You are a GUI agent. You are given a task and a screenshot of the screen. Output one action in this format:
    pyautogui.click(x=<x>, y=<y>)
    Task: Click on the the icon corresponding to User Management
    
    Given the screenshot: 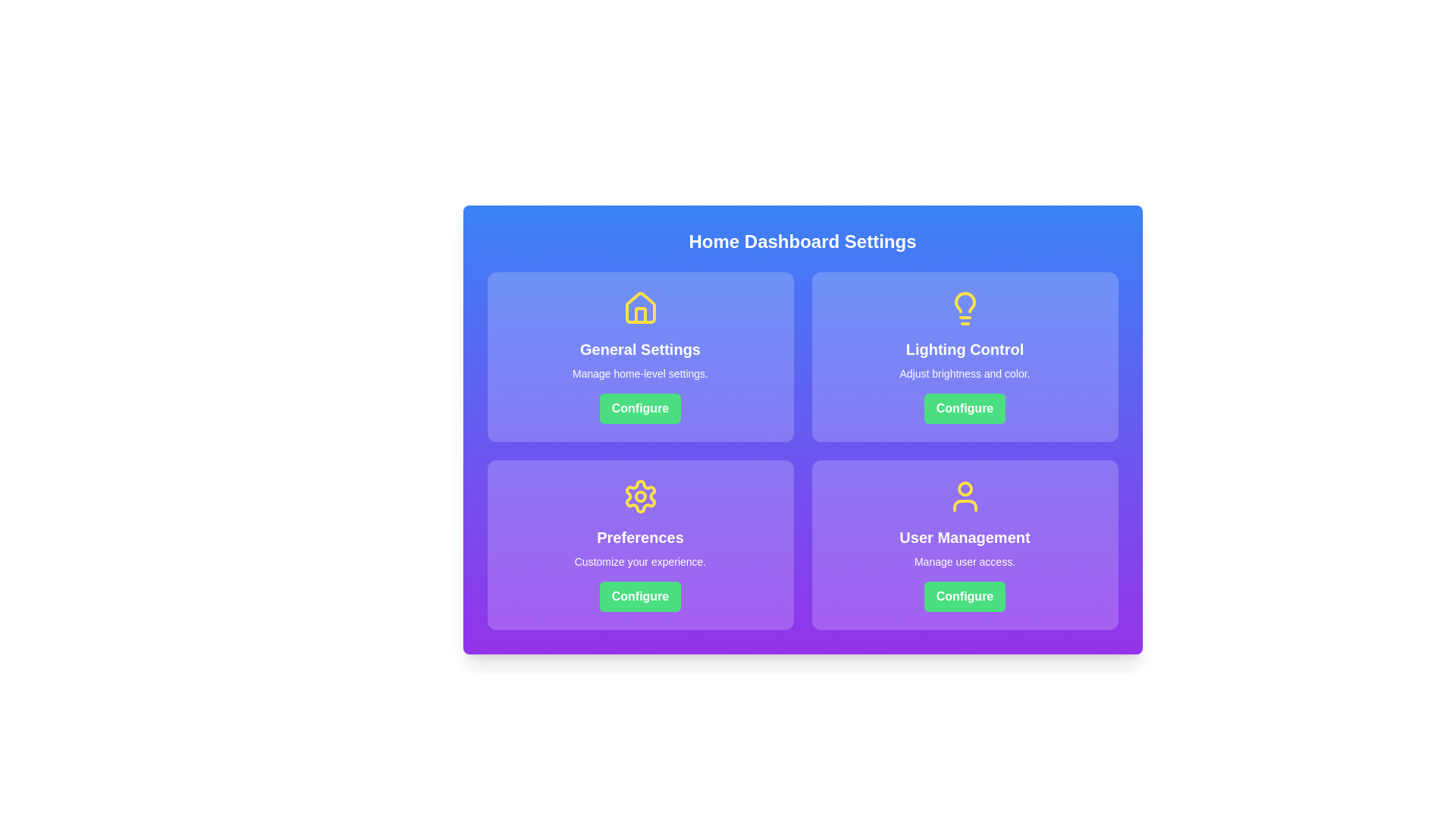 What is the action you would take?
    pyautogui.click(x=964, y=497)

Exercise description:
Copy the lines word for word, from the very first one through the line containing "Task: Click on".

Reply to the task:
You are a GUI agent. You are given a task and a screenshot of the screen. Output one action in this format:
    pyautogui.click(x=<x>, y=<y>)
    Task: Click on the the icon corresponding to User Management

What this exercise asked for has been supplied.